The Botswana Unified Revenue Services (BURS) has filed for appeal in their case against Prevailing Securities in which it demands millions of pula in taxes that were allegedly never declared by the company over the past 10 years, The Business Weekly & Review has established.
While details of the appeal still remain sketchy at this point, BURS Head of Compliance and Investigations, Kaone Molapo, has confirmed that the taxman has decided to appeal the case.
“It is true we have filed for appeal. This was done last week,” he told this publication briefly.
High Court judge Michael Leburu last month made an order setting aside BURS’ decision to impose over P50 million in taxes and penalties for the year 2014. He further ordered that BURS should reassess the company’s tax liabilities within 60 days.
“In my view, while bank statements may show the amount in the bank at any given point, they don’t indicate the company’s profitability, the various taxes collected or the deductions that a tax payer would be entitled to,” Justice Leburu said.
According to the judgement, a bank (statement) is thus not necessarily a reflection of the profitability or financial performance of a company and cannot always objectively be used to determine the profitability of a company or its VAT liability, given the allowable deductions permitted under Income Tax and Value Added Tax laws.
In an affidavit filed by Molapo in September 2020, BURS chief investigator made strong claims that the company did not declare all income deposited into its bank accounts by means of understating its taxable income between December 2012 and 2018.

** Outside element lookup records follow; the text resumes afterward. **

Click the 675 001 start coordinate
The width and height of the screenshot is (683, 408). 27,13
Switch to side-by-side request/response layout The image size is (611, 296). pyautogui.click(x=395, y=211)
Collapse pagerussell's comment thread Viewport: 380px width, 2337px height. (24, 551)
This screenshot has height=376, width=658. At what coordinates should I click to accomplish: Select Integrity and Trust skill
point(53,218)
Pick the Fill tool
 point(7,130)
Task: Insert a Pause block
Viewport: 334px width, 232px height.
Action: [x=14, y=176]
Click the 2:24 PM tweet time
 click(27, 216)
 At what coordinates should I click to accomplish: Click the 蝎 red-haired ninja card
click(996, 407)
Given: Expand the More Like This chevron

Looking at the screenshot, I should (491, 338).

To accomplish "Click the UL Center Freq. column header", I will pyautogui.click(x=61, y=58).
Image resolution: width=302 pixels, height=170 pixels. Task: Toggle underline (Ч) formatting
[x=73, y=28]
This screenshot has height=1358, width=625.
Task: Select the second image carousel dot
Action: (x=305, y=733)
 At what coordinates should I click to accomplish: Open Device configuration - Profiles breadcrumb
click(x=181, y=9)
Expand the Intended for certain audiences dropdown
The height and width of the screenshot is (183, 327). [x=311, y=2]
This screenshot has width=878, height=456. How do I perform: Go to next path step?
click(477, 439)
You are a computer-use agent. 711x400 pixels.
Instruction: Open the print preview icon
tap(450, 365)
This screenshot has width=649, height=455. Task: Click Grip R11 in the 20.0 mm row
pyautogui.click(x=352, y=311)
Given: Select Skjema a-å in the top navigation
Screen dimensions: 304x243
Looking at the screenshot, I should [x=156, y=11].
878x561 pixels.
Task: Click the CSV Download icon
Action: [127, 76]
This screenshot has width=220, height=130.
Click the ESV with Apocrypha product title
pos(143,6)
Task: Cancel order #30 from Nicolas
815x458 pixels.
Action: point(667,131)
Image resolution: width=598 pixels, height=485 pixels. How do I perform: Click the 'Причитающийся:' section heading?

He deposed in his affidavit: “The money deposited into the company’s accounts for the stated period amounted to P72 420 714 39, in contrast to turnover declared by the company over the same period for VAT as P19 600 974 00 and turnover declared for income tax as P24 8222 056 00. This demonstrates the company’s incomings over the periods understated by the company in its tax returns for both VAT and income tax.”
Prevailing Security is owned by Shadrack Baaitse, who is a pastor in the High Praise Christian Church and is known to have been close to former president Ian Khama and his enforcer former head of DISS Isaac Kgosi.
The company’s business activities include provision of security guard services, installation of closed-circuit television and cash-in- transit services. Prevailing Securities was under intensive investigations by the Directorate of intelligence and Security Service (DISS), BURS, the Directorate on Corruption and Economic Crime (DCEC) and Botswana Police Service (BPS) soon after Khama stepped down as president in April 2018.
Meanwhile, Baaitse is also said to be demanding that BURS pay damages to his Mercedes Benz that is said to be valued at over P1.2 million. He is also said to be in the process of slapping BURS with a legal suit to compel the taxman to buy him a brand new Mercedes Benz.
Baaitse’s phone rang unanswered at the time of going to press.